Falkren's mechanical eye locked onto Layron, the inner lens rotating faster than Layron had ever seen.
[[What…]] Falkren's voice faltered for the first time. [[…is he doing?]]
Shion's brow furrowed. "That's not just Flowing Stride."
Layron's body flowed like water — not just with the current, but between the gaps in Shion's throws, as though he already knew exactly where they'd be before Shion's fingers left the dart's shaft.
He wasn't guessing anymore.
He had already seen it all.
One dart after another sliced past him — each one missing by less than a hair, but missing all the same. His body twisted, turned, bent at the waist or spun on a heel at the perfect angles to let the river move him while avoiding Shion's attacks.
It was perfect.
For the first time since training began, Shion hesitated.
"What the hell is this?" Shion muttered under his breath. "That's not normal."
Layron reached the other side of the river — not a single new cut on his skin.

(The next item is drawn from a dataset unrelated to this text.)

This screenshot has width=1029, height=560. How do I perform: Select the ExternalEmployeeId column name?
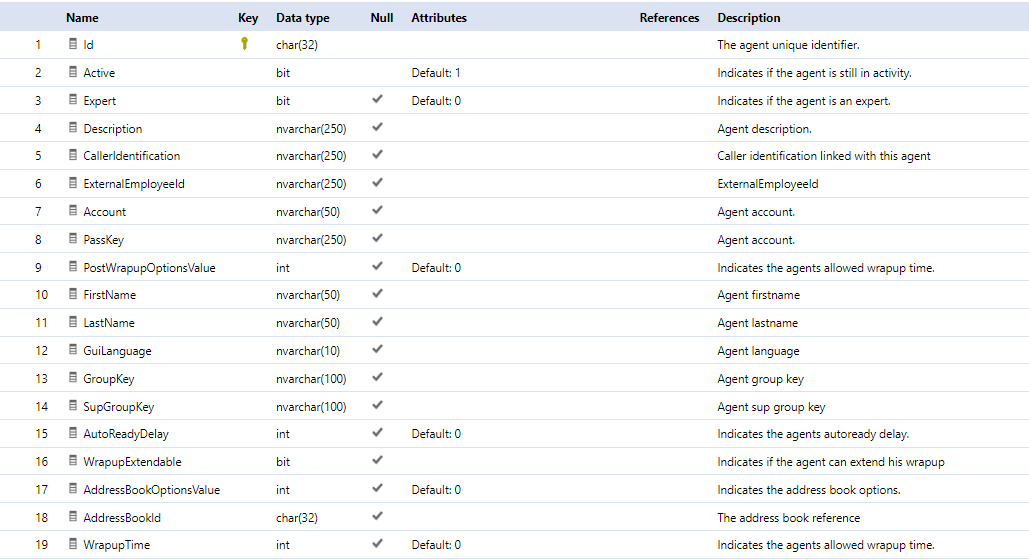(134, 184)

He stood there, dripping, breath coming fast but steady, eyes wide with a look Shion hadn't seen in him before.
Control.
Pure, terrifying control.
The river, the darts, even his own body — none of it had been a threat.
Because Layron had already fought this battle a thousand times in his mind.

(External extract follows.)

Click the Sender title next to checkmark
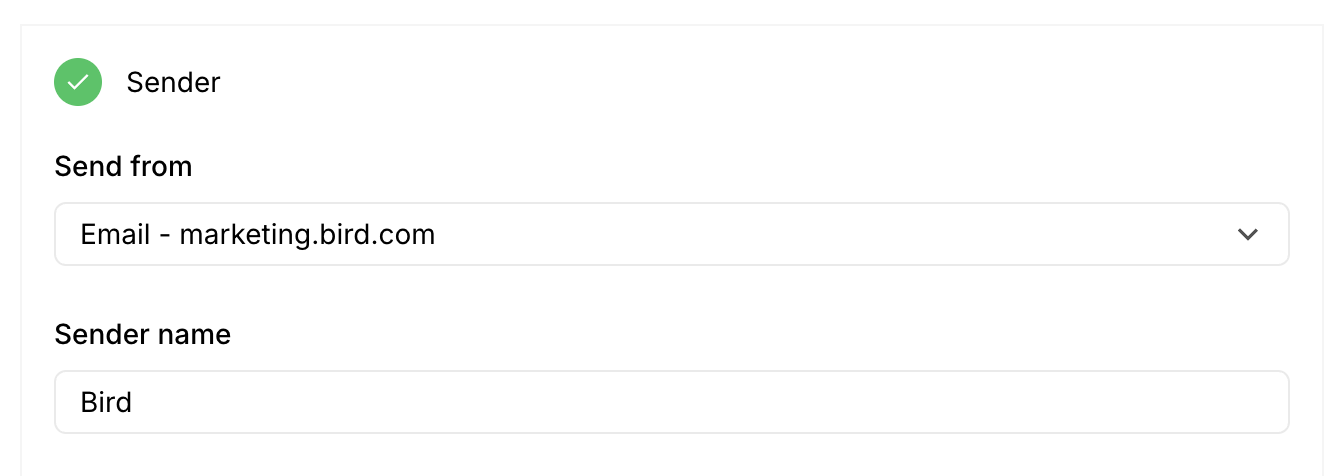tap(173, 82)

Falkren's mechanical eye pulsed faintly.
[[What… did you just do?]]
Layron turned back, shaking water from his hands.
"I practiced," Layron said, voice hoarse but certain. "I used Foresight Break on myself."
Shion's hand slowly lowered, the remaining darts forgotten in his grip.
"You… predicted yourself?" Shion's voice was incredulous.
Layron grinned — exhausted, but for the first time, confident.
"Why only predict my enemies," Layron asked, "when I can predict my own mistakes?"
Falkren's wings flared wide, and for a moment, the ancient falcon looked at him not like a student —
But like someone who wasn't supposed to figure that out.
[[Clever little bastard,]] Falkren muttered.
Shion let out a low, sharp laugh, shaking his head. "You just saved us a month of training."
Layron stepped out of the water, the weight of the realization still settling into his bones.
This wasn't just survival training anymore.
This was how he was going to win.
And for the first time, Falkren and Shion knew—
They might not be able to keep up with Layron's intelligence and instincts.